Doni yang menyambutku di seberang sungai
langsung memberi komentar mengenai kekejaman tersebut.
“Hahaha, kenapa kau?”
“F*** OFF!” jawabku yang mulai tidak nyaman
berada di sana.
Kemudian Dara juga datang mencoba menghiburku.
“Aduh Bang, Abang nggak apa-apa kan?”
“Iya, biasa aja,” sautku sambil menahan sakit di
bagian siku.
Lalu Siti juga turut mengomentari soal yang
sama.
“Bang Aril, nasinya nggak apa-apa kan?”
“Nggak apa-apa,”
Saat itu, aku merasa butuh tempat untuk
melakukan ritual menyan yang dipercaya penganutnya bisa
menimbulkan sensasi nyaman terhadap tempat asing. Di antara teman-teman FLP,
hanya Doni dan Reza yang aku tahu menganut ritual tersebut. Maka aku mengajak
mereka melakukan ritual menyan di suatu tempat. Dan mereka pun
setuju, tempat yang kami pilih pun cukup mendukung untuk upacara kami.

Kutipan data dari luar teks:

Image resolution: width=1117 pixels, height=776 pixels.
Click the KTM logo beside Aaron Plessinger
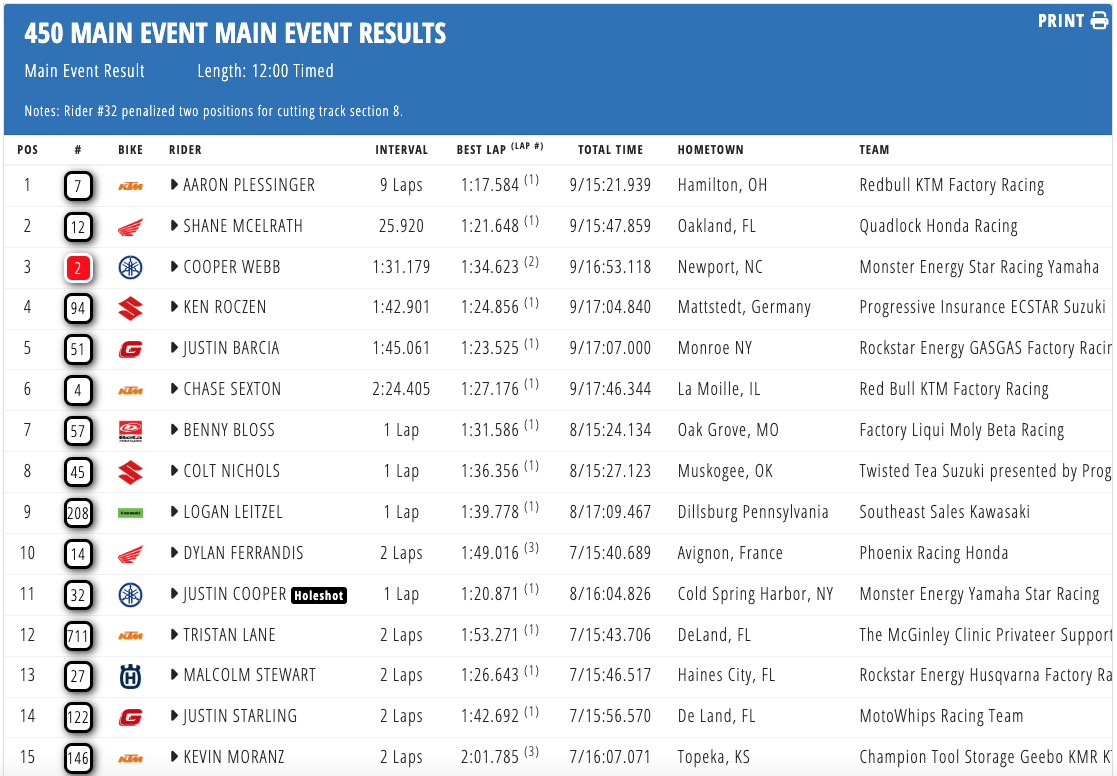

Azan zuhur berkumandang, ritual menyan pun
sukses kami selesaikan. Lalu kami bergegas mencari tempat wudhu terdekat. Di
dalam pencarian tempat wudhu, kami juga bertemu dengan teman-teman rihlah FLP
lain yang juga bertujuan sama. Ada Aslan, Muarif, Ustad Hilal, Munawar dan lainnya.
Kami mengelilingi Brayeun hingga hampir menembus Aceh Tengah, namun akhirnya
kami menemukan tempat wudhu di area parkir.
Beberapa orang terlihat sedang mengantri
menunggu giliran. Tidak lama, giliran kami pun tiba. Aslan yang diawali namanya
dengan huruf abjad ‘A’ terpilih menjadi orang pertama untuk berwudhu. Tetapi,
kami semua tercengang dengan peraturan Ibu yang menjaga tempat itu.
“Dek, bayar dulu 2000 /org. Air ini kami timba
dari sungai,”
“Apa-apaan ini? Dulu aku pernah memakai air dari
keran di halaman gereja, tapi tidak dipungut biaya. Ini yang pejaganya
berjilbab, malah mencari keuntungan di saat orang mencari pahala,” gumam
batinku yang merasa tersinggung dengan peraturan tersebut.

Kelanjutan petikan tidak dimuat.